Que jogo devo rever nesta quarentena? SL Benfica 1-3 Sporting CP

    28 de janeiro de 2006, Moreira de Cónegos. Café “Kai-Bem” – o “k” é propositado e não um erro de escrita e, repare o leitor, que se formou um neologismo – mesas dispostas e apetrechadas com o indispensável para assistir ao dérbi dos dérbis, a televisão formato micro-ondas de dimensão superior sobre um móvel de madeira polida e envernizada. O jogo iniciava-se às 19h45 e, dez minutos antes, nenhuma alma presente no estabelecimento podia observar ou regatear por um lugar vazio. Duvidar da pontualidade masculina é injusto – o homem, no futebol, é prevenido e chega a tempo de qualquer compromisso.

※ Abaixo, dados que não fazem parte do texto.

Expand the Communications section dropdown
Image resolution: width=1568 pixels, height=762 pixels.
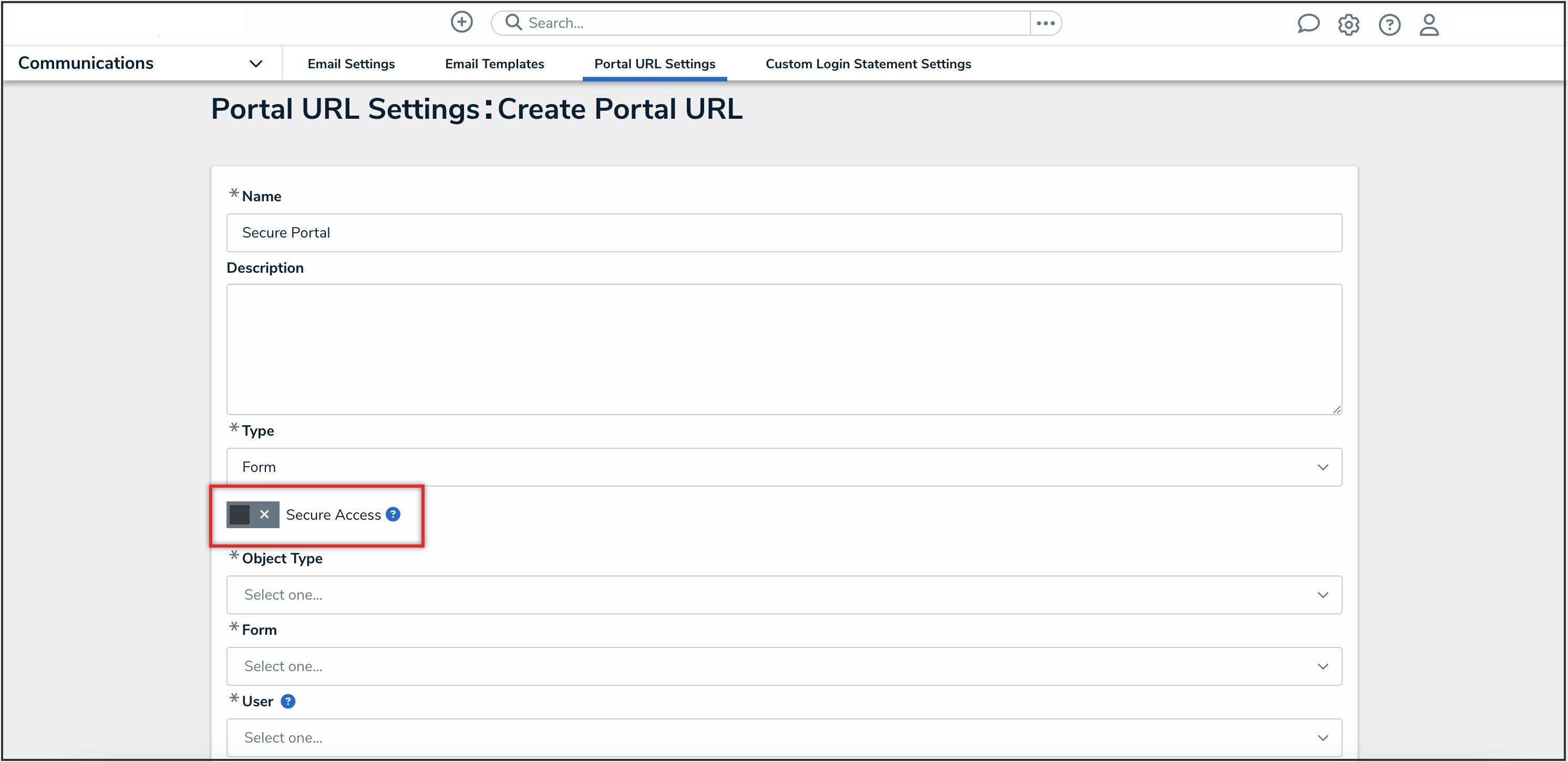tap(256, 64)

    Em primeiro lugar, afirmo a idade e o poder mental que me acercava por hoje ser capaz de destrinçar o que se passou de modo límpido: tinha cinco anos. Em segundo lugar, gabar a virilidade masculina pela quantidade de cerveja existente digno de comparação a um Oktoberfest. Em terceiro lugar, salientar que o arrependimento de enaltecer o segundo aspeto foi imediato dada a pouca resistência benfiquista face à convivência com o álcool: puseram-se “a malhar” na cerveja e olvidaram, por completo, a função que os aperitivos exercem.

    SL Benfica no segundo posto, com 40 pontos, e Sporting CP no sétimo, com 34 pontos. Soou o apito inicial dado por Pedro Henriques. A imagem da SPORT TV reluzia sobre Liedson, a chuva caía no relvado sob pingos grossos. As bancadas gritavam pelas suas cores: do lado benfiquista, a euforia pela possibilidade da aproximação e de colocar pressão no rival FC Porto; do lado leonino, uma tranquilidade inconsciente e que me irritou, embora não me manifestasse. Rolava a bola, os meus olhos estavam absortos e as rodadas de cerveja intensificavam-se.

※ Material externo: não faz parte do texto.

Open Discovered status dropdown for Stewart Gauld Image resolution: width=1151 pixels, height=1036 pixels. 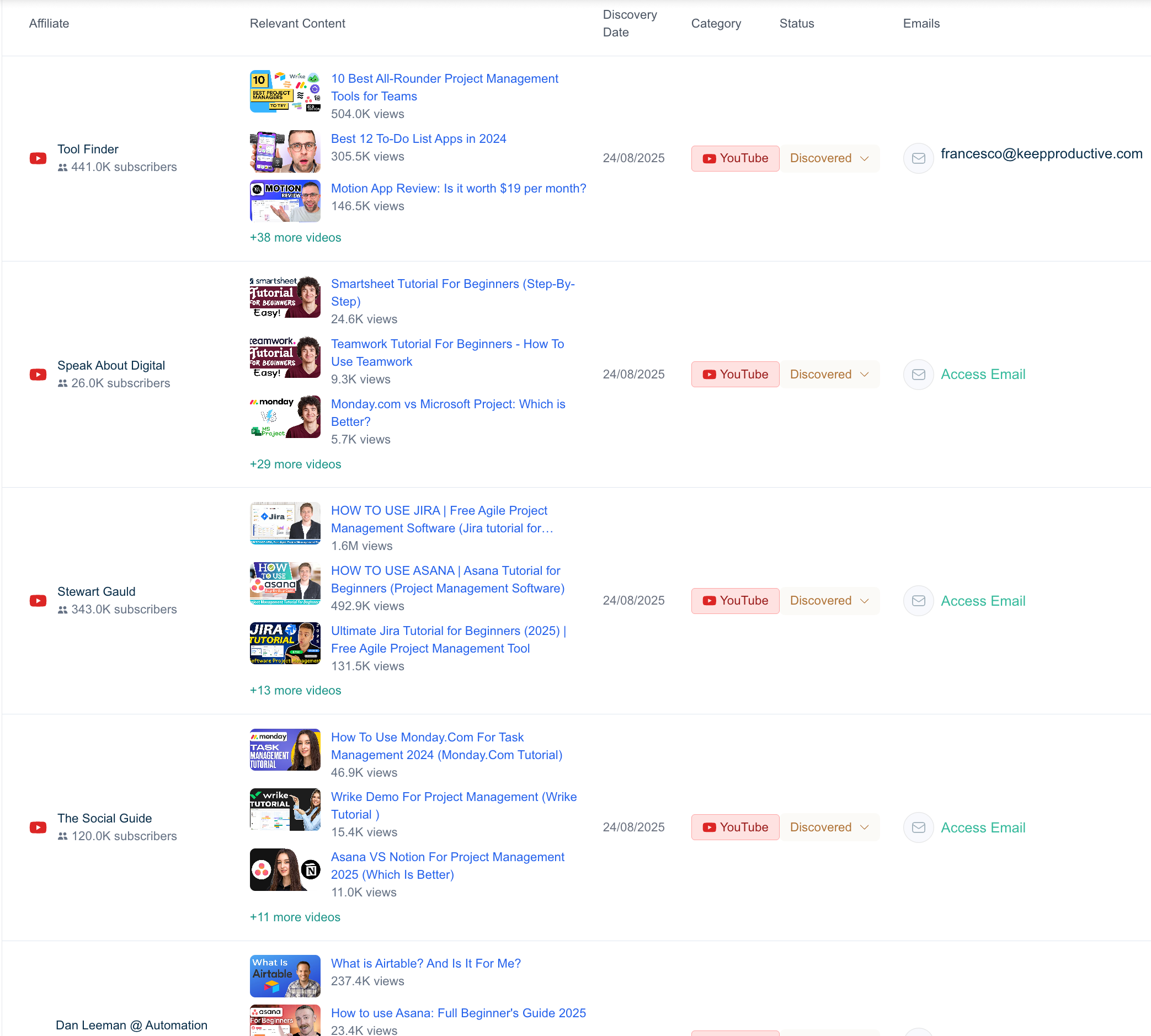(x=829, y=601)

    Alcides e Luisão não acertavam na marcação ao “Levezinho”. Em cima do quarto de hora inicial, o ponta-de-lança solta-se na grande área e desfere um remate a rasar o poste de Moretto. Simão Sabrosa, na conversão de uma grande penalidade, dava vantagem ás águias e, aí, surge o primeiro clarão da embriaguez benfiquista. Passo a citar: “está ganho. Nos dérbis, quem marca primeiro, regra geral, vence”. Voltei-me para a televisão novamente.

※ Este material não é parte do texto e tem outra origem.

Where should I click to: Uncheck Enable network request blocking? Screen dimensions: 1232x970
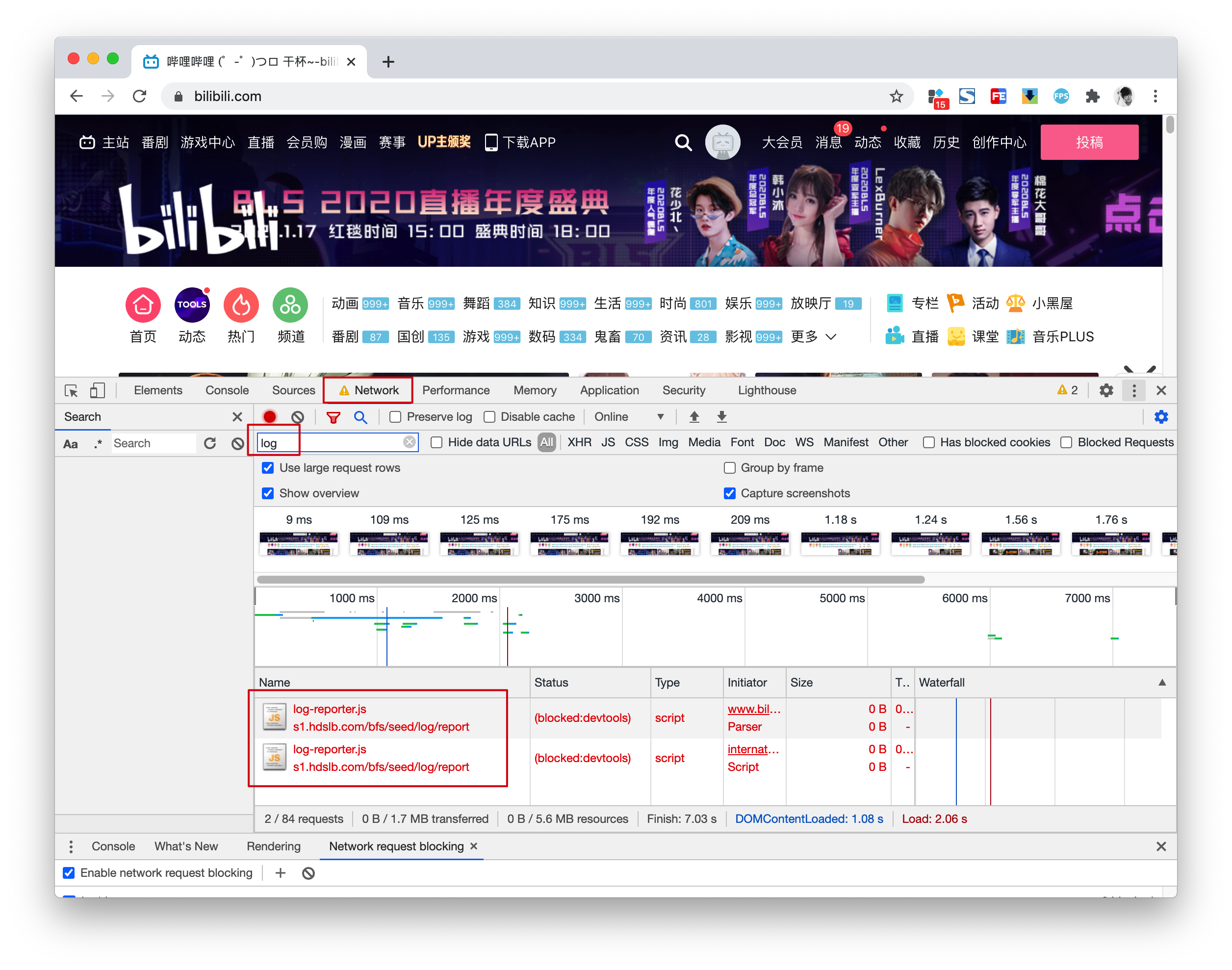point(69,873)
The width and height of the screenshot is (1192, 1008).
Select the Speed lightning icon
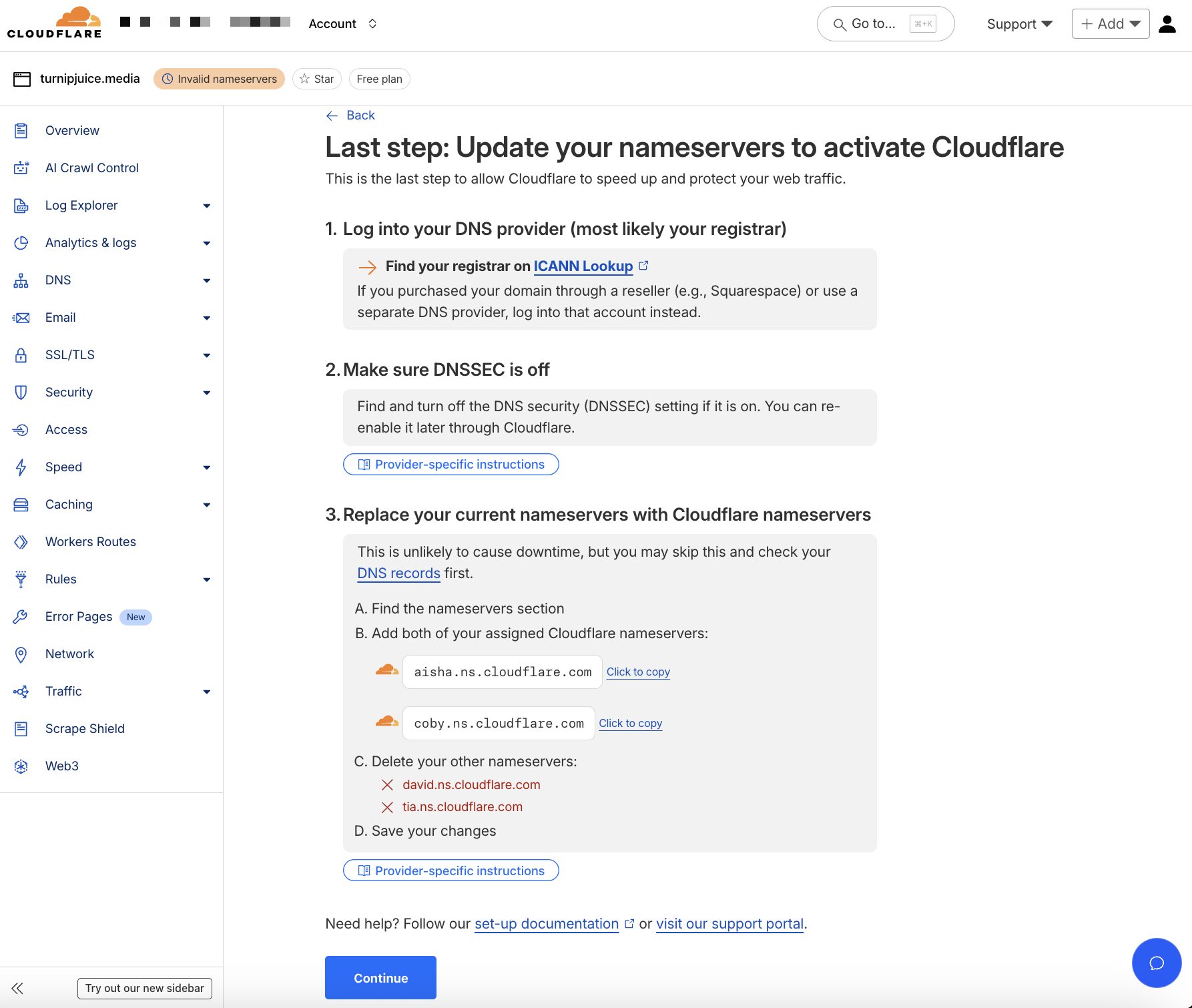(x=21, y=467)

    Volvidos quase 20 minutos, Liedson escapa à vigilância da defesa benfiquista, passa a Moutinho, este devolve-lhe após se atrapalhar e o 31 coloca em Carlos Martins: sai uma bomba ao poste! Mais um golo na cerveja para esquecer. Seguidamente, o fundo da garrafa é despejado pela designada “saída de Moretto”, após trivela de Liedson e cabeceamento desenquadrado de Deivid. Segue-se outra rodada, enquanto se contempla o guarda-redes das águias realizar a defesa da noite. Portanto, o Sporting CP dominava o jogo e estava em desvantagem.

    Liedson jogo
    O matador leonino nunca se escondia nos dérbis
    Fonte: UEFA

    Segunda parte. Até ao minuto 63, nada digno de registo. Deflagrado, a partida estava sentenciada. Beto, num momento de lucidez, pontapeia Liedson na grande área após se deixar antecipar. Sá Pinto é chamado a converter – ninguém melhor do que ele, era necessário sangue frio – e igualdade no marcador. 1-1! Beijo no símbolo, tudo normal.  Proferi um grito estridente e voltei a sentar-me.

    O jogo arrefeceu quase dez minutos. A cerveja, a partir daí, perdeu a frescura. Ricardo, num rasgo de genialidade, inicia um contra-ataque rápido e isola Liedson, resvalando no solo e sobrepondo-se a Alcides – é aqui que o leitor se questiona – e desliza sobre o relvado; o homem golo corre em direção à linha que delimita a grande área até perto da linha final, dobra-a e à sua frente “está” Luisão. Houve baile! Luisão cai na armadilha, é driblado e Liedson atira para o fundo das redes. 1-2, reviravolta no marcador! Uma mão atrás da orelha, outra a provocar o silêncio e o apupo. E uma súbita consciência e sobriedade no café…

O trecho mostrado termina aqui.